**Written instruction**
Convert the listing below into a JSON list of strings, one string per line, and leave out the blank lines.

**Excerpted data**
+ + + +

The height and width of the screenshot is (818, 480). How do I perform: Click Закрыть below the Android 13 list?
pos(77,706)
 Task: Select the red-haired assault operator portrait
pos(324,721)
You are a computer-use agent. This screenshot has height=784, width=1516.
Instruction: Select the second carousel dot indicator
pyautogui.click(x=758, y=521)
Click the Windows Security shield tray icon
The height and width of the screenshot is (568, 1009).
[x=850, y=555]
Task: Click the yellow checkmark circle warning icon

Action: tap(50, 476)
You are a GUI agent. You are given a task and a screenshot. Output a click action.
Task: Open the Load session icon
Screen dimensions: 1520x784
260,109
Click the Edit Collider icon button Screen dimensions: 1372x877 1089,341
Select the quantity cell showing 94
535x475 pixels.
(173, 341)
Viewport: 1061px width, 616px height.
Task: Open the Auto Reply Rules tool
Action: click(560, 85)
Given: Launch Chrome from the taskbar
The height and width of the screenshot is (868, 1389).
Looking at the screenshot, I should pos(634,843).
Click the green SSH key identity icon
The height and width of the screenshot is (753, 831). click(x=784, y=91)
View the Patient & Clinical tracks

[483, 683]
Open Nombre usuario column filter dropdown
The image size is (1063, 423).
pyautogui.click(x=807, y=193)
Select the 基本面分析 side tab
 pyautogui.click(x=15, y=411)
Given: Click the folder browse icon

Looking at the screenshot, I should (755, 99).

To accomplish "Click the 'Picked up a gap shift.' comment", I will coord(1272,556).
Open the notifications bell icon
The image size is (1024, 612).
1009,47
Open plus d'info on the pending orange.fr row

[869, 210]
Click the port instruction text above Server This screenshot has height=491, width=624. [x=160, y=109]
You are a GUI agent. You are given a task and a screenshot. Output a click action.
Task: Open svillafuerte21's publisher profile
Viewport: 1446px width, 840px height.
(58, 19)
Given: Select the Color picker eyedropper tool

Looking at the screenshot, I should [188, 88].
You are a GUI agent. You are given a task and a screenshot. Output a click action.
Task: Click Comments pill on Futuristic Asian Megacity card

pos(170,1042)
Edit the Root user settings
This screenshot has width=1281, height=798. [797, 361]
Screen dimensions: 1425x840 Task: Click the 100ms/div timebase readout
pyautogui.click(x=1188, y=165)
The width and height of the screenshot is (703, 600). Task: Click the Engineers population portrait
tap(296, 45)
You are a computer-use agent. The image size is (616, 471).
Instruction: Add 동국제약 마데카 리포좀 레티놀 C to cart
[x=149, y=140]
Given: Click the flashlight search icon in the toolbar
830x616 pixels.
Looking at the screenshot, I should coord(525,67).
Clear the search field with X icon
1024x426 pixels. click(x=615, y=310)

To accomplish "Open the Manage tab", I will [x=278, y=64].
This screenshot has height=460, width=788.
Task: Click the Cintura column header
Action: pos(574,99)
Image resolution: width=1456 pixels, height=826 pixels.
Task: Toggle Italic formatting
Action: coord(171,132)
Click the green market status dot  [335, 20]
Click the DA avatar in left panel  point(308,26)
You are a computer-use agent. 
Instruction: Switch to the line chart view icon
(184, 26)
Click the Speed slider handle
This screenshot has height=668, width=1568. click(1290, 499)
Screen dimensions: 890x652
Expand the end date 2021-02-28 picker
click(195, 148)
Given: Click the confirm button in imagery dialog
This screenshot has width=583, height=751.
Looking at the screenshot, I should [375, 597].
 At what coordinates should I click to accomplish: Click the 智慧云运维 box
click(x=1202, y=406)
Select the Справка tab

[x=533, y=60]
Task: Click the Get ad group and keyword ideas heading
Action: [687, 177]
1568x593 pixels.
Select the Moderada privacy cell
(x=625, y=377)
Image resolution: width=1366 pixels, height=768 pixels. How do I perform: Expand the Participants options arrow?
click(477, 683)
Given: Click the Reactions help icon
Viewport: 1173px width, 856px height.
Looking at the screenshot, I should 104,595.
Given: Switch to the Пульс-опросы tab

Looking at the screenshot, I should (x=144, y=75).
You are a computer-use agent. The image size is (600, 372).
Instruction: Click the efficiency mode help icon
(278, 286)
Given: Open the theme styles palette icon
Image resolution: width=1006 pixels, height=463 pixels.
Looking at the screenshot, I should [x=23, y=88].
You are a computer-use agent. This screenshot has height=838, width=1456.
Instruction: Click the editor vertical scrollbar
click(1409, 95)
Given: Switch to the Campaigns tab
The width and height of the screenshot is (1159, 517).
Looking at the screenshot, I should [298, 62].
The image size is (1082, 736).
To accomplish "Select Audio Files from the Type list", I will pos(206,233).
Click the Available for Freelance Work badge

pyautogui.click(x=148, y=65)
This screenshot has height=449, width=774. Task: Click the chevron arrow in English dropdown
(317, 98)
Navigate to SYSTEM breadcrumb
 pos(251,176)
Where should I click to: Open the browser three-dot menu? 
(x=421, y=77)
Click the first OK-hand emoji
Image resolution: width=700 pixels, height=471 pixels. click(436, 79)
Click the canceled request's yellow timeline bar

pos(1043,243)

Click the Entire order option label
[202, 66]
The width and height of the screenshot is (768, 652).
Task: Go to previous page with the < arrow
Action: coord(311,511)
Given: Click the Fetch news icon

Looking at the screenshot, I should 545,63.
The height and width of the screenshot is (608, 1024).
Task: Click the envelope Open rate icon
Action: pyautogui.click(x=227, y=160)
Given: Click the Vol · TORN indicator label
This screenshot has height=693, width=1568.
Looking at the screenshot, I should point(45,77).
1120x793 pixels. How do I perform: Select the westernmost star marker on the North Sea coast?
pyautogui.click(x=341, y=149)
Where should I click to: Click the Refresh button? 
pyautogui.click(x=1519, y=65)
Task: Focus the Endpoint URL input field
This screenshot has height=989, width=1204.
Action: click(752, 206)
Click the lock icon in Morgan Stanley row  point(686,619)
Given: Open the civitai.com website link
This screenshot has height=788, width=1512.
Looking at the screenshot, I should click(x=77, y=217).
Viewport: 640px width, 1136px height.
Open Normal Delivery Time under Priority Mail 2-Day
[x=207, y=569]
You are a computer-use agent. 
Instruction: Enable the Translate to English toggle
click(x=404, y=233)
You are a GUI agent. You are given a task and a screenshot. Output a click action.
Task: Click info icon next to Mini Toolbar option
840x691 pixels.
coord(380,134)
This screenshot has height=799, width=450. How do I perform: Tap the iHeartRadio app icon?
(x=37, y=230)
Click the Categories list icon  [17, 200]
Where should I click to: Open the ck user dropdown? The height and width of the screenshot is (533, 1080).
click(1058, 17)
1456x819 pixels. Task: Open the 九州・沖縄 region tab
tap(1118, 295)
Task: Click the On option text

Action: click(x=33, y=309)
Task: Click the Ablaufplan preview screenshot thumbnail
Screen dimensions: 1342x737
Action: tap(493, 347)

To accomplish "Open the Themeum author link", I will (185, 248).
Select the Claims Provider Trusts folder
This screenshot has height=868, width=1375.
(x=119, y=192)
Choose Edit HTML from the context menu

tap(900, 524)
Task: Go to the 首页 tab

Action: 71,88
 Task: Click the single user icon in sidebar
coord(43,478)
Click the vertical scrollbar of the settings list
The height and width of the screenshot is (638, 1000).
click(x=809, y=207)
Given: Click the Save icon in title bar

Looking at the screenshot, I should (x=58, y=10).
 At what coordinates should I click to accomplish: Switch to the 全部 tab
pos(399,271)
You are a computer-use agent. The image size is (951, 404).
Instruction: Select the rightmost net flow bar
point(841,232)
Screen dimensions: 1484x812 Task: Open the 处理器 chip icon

+ + + +

**Final answer**
[
  "The height and width of the screenshot is (818, 480). How do I perform: Click Закрыть below the Android 13 list?",
  "pos(77,706)",
  " Task: Select the red-haired assault operator portrait",
  "pos(324,721)",
  "You are a computer-use agent. This screenshot has height=784, width=1516.",
  "Instruction: Select the second carousel dot indicator",
  "pyautogui.click(x=758, y=521)",
  "Click the Windows Security shield tray icon",
  "The height and width of the screenshot is (568, 1009).",
  "[x=850, y=555]",
  "Task: Click the yellow checkmark circle warning icon",
  "Action: tap(50, 476)",
  "You are a GUI agent. You are given a task and a screenshot. Output a click action.",
  "Task: Open the Load session icon",
  "Screen dimensions: 1520x784",
  "260,109",
  "Click the Edit Collider icon button Screen dimensions: 1372x877 1089,341",
  "Select the quantity cell showing 94",
  "535x475 pixels.",
  "(173, 341)",
  "Viewport: 1061px width, 616px height.",
  "Task: Open the Auto Reply Rules tool",
  "Action: click(560, 85)",
  "Given: Launch Chrome from the taskbar",
  "The height and width of the screenshot is (868, 1389).",
  "Looking at the screenshot, I should pos(634,843).",
  "Click the green SSH key identity icon",
  "The height and width of the screenshot is (753, 831). click(x=784, y=91)",
  "View the Patient & Clinical tracks",
  "[483, 683]",
  "Open Nombre usuario column filter dropdown",
  "The image size is (1063, 423).",
  "pyautogui.click(x=807, y=193)",
  "Select the 基本面分析 side tab",
  " pyautogui.click(x=15, y=411)",
  "Given: Click the folder browse icon",
  "Looking at the screenshot, I should (755, 99).",
  "To accomplish \"Click the 'Picked up a gap shift.' comment\", I will coord(1272,556).",
  "Open the notifications bell icon",
  "The image size is (1024, 612).",
  "1009,47",
  "Open plus d'info on the pending orange.fr row",
  "[869, 210]",
  "Click the port instruction text above Server This screenshot has height=491, width=624. [x=160, y=109]",
  "You are a GUI agent. You are given a task and a screenshot. Output a click action.",
  "Task: Open svillafuerte21's publisher profile",
  "Viewport: 1446px width, 840px height.",
  "(58, 19)",
  "Given: Select the Color picker eyedropper tool",
  "Looking at the screenshot, I should [188, 88].",
  "You are a GUI agent. You are given a task and a screenshot. Output a click action.",
  "Task: Click Comments pill on Futuristic Asian Megacity card",
  "pos(170,1042)",
  "Edit the Root user settings",
  "This screenshot has width=1281, height=798. [797, 361]",
  "Screen dimensions: 1425x840 Task: Click the 100ms/div timebase readout",
  "pyautogui.click(x=1188, y=165)",
  "The width and height of the screenshot is (703, 600). Task: Click the Engineers population portrait",
  "tap(296, 45)",
  "You are a computer-use agent. The image size is (616, 471).",
  "Instruction: Add 동국제약 마데카 리포좀 레티놀 C to cart",
  "[x=149, y=140]",
  "Given: Click the flashlight search icon in the toolbar",
  "830x616 pixels.",
  "Looking at the screenshot, I should coord(525,67).",
  "Clear the search field with X icon",
  "1024x426 pixels. click(x=615, y=310)",
  "To accomplish \"Open the Manage tab\", I will [x=278, y=64].",
  "This screenshot has height=460, width=788.",
  "Task: Click the Cintura column header",
  "Action: pos(574,99)",
  "Image resolution: width=1456 pixels, height=826 pixels.",
  "Task: Toggle Italic formatting",
  "Action: coord(171,132)",
  "Click the green market status dot  [335, 20]",
  "Click the DA avatar in left panel  point(308,26)",
  "You are a computer-use agent. ",
  "Instruction: Switch to the line chart view icon",
  "(184, 26)",
  "Click the Speed slider handle",
  "This screenshot has height=668, width=1568. click(1290, 499)",
  "Screen dimensions: 890x652",
  "Expand the end date 2021-02-28 picker",
  "click(195, 148)",
  "Given: Click the confirm button in imagery dialog",
  "This screenshot has width=583, height=751.",
  "Looking at the screenshot, I should [375, 597].",
  " At what coordinates should I click to accomplish: Click the 智慧云运维 box",
  "click(x=1202, y=406)",
  "Select the Справка tab",
  "[x=533, y=60]",
  "Task: Click the Get ad group and keyword ideas heading",
  "Action: [687, 177]",
  "1568x593 pixels.",
  "Select the Moderada privacy cell",
  "(x=625, y=377)",
  "Image resolution: width=1366 pixels, height=768 pixels. How do I perform: Expand the Participants options arrow?",
  "click(477, 683)",
  "Given: Click the Reactions help icon",
  "Viewport: 1173px width, 856px height.",
  "Looking at the screenshot, I should 104,595.",
  "Given: Switch to the Пульс-опросы tab",
  "Looking at the screenshot, I should (x=144, y=75).",
  "You are a computer-use agent. The image size is (600, 372).",
  "Instruction: Click the efficiency mode help icon",
  "(278, 286)",
  "Given: Open the theme styles palette icon",
  "Image resolution: width=1006 pixels, height=463 pixels.",
  "Looking at the screenshot, I should [x=23, y=88].",
  "You are a computer-use agent. This screenshot has height=838, width=1456.",
  "Instruction: Click the editor vertical scrollbar",
  "click(1409, 95)",
  "Given: Switch to the Campaigns tab",
  "The width and height of the screenshot is (1159, 517).",
  "Looking at the screenshot, I should [298, 62].",
  "The image size is (1082, 736).",
  "To accomplish \"Select Audio Files from the Type list\", I will pos(206,233).",
  "Click the Available for Freelance Work badge",
  "pyautogui.click(x=148, y=65)",
  "This screenshot has height=449, width=774. Task: Click the chevron arrow in English dropdown",
  "(317, 98)",
  "Navigate to SYSTEM breadcrumb",
  " pos(251,176)",
  "Where should I click to: Open the browser three-dot menu? ",
  "(x=421, y=77)",
  "Click the first OK-hand emoji",
  "Image resolution: width=700 pixels, height=471 pixels. click(436, 79)",
  "Click the canceled request's yellow timeline bar",
  "pos(1043,243)",
  "Click the Entire order option label",
  "[202, 66]",
  "The width and height of the screenshot is (768, 652).",
  "Task: Go to previous page with the < arrow",
  "Action: coord(311,511)",
  "Given: Click the Fetch news icon",
  "Looking at the screenshot, I should 545,63.",
  "The height and width of the screenshot is (608, 1024).",
  "Task: Click the envelope Open rate icon",
  "Action: pyautogui.click(x=227, y=160)",
  "Given: Click the Vol · TORN indicator label",
  "This screenshot has height=693, width=1568.",
  "Looking at the screenshot, I should point(45,77).",
  "1120x793 pixels. How do I perform: Select the westernmost star marker on the North Sea coast?",
  "pyautogui.click(x=341, y=149)",
  "Where should I click to: Click the Refresh button? ",
  "pyautogui.click(x=1519, y=65)",
  "Task: Focus the Endpoint URL input field",
  "This screenshot has height=989, width=1204.",
  "Action: click(752, 206)",
  "Click the lock icon in Morgan Stanley row  point(686,619)",
  "Given: Open the civitai.com website link",
  "This screenshot has height=788, width=1512.",
  "Looking at the screenshot, I should click(x=77, y=217).",
  "Viewport: 640px width, 1136px height.",
  "Open Normal Delivery Time under Priority Mail 2-Day",
  "[x=207, y=569]",
  "You are a computer-use agent. ",
  "Instruction: Enable the Translate to English toggle",
  "click(x=404, y=233)",
  "You are a GUI agent. You are given a task and a screenshot. Output a click action.",
  "Task: Click info icon next to Mini Toolbar option",
  "840x691 pixels.",
  "coord(380,134)",
  "This screenshot has height=799, width=450. How do I perform: Tap the iHeartRadio app icon?",
  "(x=37, y=230)",
  "Click the Categories list icon  [17, 200]",
  "Where should I click to: Open the ck user dropdown? The height and width of the screenshot is (533, 1080).",
  "click(1058, 17)",
  "1456x819 pixels. Task: Open the 九州・沖縄 region tab",
  "tap(1118, 295)",
  "Task: Click the On option text",
  "Action: click(x=33, y=309)",
  "Task: Click the Ablaufplan preview screenshot thumbnail",
  "Screen dimensions: 1342x737",
  "Action: tap(493, 347)",
  "To accomplish \"Open the Themeum author link\", I will (185, 248).",
  "Select the Claims Provider Trusts folder",
  "This screenshot has height=868, width=1375.",
  "(x=119, y=192)",
  "Choose Edit HTML from the context menu",
  "tap(900, 524)",
  "Task: Go to the 首页 tab",
  "Action: 71,88",
  " Task: Click the single user icon in sidebar",
  "coord(43,478)",
  "Click the vertical scrollbar of the settings list",
  "The height and width of the screenshot is (638, 1000).",
  "click(x=809, y=207)",
  "Given: Click the Save icon in title bar",
  "Looking at the screenshot, I should (x=58, y=10).",
  " At what coordinates should I click to accomplish: Switch to the 全部 tab",
  "pos(399,271)",
  "You are a computer-use agent. The image size is (951, 404).",
  "Instruction: Select the rightmost net flow bar",
  "point(841,232)",
  "Screen dimensions: 1484x812 Task: Open the 处理器 chip icon"
]